Let’s walk through setting up your gear for a successful night of time traveling!

Your gear is essential, but it doesn’t have to be expensive. Let’s see if we can do some time traveling with things you probably already own.

First, let’s start with the tripod. Make sure it’s sturdy and level. A good tripod is crucial because even a slight shake can ruin your long exposure shots. You don’t have to spend a lot, but you need something better than a selfie stick or a cheap travel tripod. I’ve been doing this for a while and I have a lot of tripods to choose from, but the ones that are used the most are a Bogen 3033 and a Slik U8800. I like them because they’re light, sturdy, and easy to set up and take down. And as the saying goes, the best equipment is the stuff you already own that you use, so making it easy to store, set up, use, and take down goes a long way towards getting added to my “favorites” list!

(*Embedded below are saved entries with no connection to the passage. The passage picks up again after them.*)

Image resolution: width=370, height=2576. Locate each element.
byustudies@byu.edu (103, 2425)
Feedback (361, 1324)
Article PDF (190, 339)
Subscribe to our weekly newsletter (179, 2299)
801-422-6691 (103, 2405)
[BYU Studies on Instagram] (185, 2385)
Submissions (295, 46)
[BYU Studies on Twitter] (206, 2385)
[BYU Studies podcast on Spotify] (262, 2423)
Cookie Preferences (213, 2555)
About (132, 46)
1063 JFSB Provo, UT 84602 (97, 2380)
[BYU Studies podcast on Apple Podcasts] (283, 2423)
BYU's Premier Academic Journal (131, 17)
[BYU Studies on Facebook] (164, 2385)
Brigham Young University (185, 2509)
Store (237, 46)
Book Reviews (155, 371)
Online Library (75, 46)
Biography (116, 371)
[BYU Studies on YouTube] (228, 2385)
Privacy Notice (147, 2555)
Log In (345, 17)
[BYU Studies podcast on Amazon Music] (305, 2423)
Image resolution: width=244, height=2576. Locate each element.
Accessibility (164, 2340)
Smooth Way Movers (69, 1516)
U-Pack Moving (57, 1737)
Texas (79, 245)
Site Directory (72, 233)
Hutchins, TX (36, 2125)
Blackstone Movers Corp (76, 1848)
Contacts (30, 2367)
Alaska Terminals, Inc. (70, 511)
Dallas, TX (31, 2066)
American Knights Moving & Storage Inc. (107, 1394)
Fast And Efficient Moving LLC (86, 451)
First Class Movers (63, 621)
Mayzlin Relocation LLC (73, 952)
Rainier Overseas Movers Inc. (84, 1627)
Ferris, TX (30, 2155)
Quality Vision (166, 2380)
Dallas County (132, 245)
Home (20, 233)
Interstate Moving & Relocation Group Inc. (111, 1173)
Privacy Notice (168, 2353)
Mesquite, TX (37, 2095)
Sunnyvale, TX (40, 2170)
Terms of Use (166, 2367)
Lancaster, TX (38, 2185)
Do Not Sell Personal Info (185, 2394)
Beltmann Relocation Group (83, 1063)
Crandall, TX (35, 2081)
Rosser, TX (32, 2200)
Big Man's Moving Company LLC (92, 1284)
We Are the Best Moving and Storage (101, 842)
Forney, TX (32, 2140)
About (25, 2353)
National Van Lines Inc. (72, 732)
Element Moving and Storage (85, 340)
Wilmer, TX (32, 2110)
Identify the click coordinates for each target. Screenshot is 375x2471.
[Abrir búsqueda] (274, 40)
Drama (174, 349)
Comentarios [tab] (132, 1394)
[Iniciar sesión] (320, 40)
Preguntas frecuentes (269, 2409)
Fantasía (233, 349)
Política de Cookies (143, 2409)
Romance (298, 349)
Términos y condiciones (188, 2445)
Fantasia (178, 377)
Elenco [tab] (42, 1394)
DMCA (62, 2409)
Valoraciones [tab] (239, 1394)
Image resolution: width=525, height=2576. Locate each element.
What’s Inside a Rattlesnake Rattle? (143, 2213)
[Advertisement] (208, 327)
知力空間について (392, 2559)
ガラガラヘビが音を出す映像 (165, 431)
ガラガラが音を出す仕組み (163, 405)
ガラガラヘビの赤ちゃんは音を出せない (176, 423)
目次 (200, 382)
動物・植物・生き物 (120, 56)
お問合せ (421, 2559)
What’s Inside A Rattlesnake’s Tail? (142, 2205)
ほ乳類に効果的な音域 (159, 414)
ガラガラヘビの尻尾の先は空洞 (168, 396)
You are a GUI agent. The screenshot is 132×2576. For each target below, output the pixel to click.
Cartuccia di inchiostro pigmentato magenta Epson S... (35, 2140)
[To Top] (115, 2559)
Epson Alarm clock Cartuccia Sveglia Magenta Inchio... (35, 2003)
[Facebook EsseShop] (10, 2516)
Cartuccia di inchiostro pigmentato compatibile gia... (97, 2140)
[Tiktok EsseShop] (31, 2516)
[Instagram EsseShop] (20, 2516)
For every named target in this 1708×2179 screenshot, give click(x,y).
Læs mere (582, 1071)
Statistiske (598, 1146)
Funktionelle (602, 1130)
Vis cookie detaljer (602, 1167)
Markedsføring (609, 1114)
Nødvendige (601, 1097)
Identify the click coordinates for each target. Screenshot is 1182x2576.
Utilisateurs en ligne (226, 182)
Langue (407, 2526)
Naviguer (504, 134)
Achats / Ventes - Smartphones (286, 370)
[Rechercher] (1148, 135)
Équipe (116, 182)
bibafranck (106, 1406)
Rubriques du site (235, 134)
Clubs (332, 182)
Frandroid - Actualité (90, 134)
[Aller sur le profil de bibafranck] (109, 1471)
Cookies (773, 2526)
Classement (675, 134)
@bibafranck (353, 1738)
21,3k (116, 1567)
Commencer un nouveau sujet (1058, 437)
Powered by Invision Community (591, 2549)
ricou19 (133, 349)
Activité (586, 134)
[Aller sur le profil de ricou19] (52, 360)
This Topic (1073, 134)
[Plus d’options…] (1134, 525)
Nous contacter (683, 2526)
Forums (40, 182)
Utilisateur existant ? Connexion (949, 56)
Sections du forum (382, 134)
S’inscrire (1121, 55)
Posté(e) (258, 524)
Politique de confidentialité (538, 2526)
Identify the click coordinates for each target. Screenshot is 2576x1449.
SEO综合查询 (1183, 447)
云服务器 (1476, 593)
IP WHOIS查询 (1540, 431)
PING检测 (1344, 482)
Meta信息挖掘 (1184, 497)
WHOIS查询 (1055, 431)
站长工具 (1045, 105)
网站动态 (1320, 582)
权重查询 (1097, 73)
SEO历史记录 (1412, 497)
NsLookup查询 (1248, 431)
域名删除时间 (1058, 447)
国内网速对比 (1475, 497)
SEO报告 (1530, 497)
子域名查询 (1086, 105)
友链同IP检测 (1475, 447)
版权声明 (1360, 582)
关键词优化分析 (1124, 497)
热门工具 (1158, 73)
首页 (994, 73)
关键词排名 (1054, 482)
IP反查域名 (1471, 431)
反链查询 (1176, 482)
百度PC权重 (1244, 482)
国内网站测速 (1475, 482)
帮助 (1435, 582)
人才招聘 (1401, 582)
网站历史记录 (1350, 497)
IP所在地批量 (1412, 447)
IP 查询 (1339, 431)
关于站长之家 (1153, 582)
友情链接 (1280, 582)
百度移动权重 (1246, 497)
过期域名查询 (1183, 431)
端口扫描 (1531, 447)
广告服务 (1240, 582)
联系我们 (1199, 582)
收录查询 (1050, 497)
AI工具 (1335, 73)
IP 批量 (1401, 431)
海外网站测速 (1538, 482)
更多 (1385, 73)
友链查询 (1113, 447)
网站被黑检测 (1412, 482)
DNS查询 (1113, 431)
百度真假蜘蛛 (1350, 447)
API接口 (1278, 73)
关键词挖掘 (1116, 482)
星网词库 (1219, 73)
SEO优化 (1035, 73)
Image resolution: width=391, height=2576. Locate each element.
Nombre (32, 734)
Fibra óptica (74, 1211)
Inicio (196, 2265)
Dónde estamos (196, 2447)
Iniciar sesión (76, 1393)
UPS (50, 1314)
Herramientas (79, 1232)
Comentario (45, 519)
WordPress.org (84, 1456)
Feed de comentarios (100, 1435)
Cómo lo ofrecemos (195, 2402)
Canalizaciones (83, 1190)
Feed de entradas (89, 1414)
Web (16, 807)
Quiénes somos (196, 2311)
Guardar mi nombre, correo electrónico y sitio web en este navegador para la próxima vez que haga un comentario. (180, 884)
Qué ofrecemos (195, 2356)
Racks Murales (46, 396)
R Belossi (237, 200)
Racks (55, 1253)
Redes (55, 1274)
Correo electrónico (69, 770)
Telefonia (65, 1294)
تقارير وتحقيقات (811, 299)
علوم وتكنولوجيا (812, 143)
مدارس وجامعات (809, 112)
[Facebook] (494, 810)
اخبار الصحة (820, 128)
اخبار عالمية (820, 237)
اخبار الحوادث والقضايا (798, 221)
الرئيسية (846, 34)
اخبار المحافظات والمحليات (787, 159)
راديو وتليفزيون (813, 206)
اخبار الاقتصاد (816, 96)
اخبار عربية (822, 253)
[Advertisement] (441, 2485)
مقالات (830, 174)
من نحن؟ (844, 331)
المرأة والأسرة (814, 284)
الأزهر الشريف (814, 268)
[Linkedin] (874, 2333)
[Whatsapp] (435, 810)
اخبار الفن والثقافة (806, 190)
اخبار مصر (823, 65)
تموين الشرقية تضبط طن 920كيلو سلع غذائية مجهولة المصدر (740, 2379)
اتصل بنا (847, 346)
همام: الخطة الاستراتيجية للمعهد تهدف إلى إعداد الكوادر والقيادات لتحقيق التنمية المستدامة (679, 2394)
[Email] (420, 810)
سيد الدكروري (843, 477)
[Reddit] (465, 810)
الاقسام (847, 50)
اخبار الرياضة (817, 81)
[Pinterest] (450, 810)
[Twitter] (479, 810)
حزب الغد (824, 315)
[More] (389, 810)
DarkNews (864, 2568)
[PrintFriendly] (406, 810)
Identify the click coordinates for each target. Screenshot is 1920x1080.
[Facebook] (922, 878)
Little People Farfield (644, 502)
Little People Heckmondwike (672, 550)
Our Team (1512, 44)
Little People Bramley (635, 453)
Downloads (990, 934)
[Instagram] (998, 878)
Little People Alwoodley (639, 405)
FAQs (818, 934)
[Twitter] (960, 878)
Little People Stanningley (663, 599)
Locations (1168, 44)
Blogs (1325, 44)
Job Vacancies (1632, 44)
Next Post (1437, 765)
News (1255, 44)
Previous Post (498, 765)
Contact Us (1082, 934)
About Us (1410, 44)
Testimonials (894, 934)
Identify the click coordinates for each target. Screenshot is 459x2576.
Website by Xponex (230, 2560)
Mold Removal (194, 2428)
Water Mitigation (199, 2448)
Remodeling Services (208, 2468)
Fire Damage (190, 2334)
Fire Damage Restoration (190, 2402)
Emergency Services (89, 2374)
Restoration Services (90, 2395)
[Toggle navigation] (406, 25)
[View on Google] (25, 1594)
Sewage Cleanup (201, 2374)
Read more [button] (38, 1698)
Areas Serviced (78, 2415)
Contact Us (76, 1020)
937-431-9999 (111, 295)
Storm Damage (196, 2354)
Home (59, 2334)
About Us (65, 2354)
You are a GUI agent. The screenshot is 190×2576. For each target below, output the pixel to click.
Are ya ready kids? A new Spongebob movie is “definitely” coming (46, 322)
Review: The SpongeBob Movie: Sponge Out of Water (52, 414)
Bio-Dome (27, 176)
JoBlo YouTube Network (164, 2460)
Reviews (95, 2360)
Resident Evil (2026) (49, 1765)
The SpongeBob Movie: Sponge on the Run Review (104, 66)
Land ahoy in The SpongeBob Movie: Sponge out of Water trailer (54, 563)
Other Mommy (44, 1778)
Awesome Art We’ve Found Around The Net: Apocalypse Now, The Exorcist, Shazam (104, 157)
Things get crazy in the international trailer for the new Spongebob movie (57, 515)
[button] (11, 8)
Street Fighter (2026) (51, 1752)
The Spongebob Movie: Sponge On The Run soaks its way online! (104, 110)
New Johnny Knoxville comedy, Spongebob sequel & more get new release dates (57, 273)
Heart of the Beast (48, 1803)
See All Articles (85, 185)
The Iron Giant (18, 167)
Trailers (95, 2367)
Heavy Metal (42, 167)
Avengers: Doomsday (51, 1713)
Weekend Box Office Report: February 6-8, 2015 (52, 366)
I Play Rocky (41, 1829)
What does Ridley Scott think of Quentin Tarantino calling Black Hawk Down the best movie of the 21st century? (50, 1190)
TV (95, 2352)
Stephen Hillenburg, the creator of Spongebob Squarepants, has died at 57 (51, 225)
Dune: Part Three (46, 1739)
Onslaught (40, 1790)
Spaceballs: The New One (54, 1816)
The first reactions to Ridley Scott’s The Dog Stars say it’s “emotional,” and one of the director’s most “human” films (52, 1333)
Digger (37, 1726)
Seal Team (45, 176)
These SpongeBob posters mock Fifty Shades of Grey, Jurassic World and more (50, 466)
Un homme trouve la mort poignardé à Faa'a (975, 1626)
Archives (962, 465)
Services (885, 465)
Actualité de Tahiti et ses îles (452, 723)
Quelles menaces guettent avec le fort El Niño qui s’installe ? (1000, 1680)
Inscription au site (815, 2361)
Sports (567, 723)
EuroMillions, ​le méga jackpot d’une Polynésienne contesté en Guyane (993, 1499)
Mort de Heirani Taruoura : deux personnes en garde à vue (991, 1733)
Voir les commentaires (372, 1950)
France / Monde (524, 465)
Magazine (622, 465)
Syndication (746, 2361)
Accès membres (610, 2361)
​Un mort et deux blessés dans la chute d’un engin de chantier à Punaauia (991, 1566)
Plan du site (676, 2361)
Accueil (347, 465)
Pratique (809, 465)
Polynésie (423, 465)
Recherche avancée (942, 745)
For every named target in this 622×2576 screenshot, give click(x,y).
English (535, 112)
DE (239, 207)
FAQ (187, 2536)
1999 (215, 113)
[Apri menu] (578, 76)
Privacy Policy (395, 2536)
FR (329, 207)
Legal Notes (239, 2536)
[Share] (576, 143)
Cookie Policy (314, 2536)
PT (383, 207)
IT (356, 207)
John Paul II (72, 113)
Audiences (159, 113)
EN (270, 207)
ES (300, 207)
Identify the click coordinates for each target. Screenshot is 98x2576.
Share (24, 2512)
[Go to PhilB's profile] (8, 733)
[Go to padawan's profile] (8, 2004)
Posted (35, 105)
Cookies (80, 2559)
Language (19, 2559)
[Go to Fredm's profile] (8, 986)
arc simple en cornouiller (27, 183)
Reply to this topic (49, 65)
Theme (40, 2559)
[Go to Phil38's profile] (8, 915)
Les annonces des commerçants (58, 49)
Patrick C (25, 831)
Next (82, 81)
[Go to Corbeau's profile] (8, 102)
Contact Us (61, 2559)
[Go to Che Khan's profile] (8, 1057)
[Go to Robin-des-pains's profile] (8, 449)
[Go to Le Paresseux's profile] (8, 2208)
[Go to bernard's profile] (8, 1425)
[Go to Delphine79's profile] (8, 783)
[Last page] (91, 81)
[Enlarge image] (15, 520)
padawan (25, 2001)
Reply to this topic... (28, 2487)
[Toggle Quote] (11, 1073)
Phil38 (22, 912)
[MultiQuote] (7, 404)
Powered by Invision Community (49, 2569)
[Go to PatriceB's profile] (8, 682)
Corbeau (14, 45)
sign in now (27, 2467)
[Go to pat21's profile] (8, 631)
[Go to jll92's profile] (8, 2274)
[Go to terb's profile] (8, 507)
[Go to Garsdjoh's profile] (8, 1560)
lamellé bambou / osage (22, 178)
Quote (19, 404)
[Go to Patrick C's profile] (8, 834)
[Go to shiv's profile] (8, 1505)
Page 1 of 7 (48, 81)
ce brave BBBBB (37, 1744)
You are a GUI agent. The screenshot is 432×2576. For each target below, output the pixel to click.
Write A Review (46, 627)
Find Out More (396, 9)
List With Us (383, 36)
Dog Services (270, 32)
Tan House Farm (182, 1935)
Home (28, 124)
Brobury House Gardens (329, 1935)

Next, attach your camera. For beginners, a DSLR or mirrorless camera works best. Today, I’m using a Canon 80D, but I got started with a Canon 450D. Despite being released in 2008. it’s a perfect little time machine for taking a quick spin around the cosmos. Any modern DSLR or mirrorless camera will do, as will a good quality cell phone camera. But for now, we want something that has a manual mode so you have full control over the settings, so we’ll leave the cell phone for another time. Make sure you’ve read your camera manual enough to know how to take pictures without relying on automation. It’s dark at night, and most non-dedicated astrophotography cameras are not really designed to take pictures in the dark.

A wide-angle lens is perfect for capturing a broad view of the sky. I’m using a Canon EF-S 10-18mm zoom lens so I can change the framing a little by changing the zoom. It’s great for star trails, Northern Lights, and Milky Way shots. Your lens is probably the second most important part of your time machine, so you want as good of one as you can get. But don’t buy anything special. Just use the widest angle lens you have, or barring that, use the fastest one you have like an f/2.8 or faster. My 10-18 is an f/4.5-5.6 so it’s a little slow, but remember – the best equipment is stuff you already own that you use, so for me, it’s perfect!

Don’t forget a remote shutter release. This little device helps you take photos without touching the camera, reducing the risk of camera shake. This one has multiple functions like taking many pictures in sequence, which can be useful for other techniques, so if you’re going to buy one, it’s worth spending a little more to get one that has more features. Some cameras also work with a mobile app, so you can push a button on your phone and do it that way, instead.

Speaking of apps, there’s lots of free software like Stellarium that you can use to plan your shoot. It shows you where stars and planets will be at any given time, helping you find the perfect composition. We’ll do a deep dive into Stellarium in a future episode, but for now, make sure you put your location into the settings and then you can “fast forward” to when it gets dark and look at its virtual sky to find intesting compositions or objects.

And there you have it! Your gear is set up and ready to go. In the next episode, we’ll talk about camera settings like ISO, aperture, and shutter speed. Until then, clear skies, happy shooting, and I’ll see you…in the dark!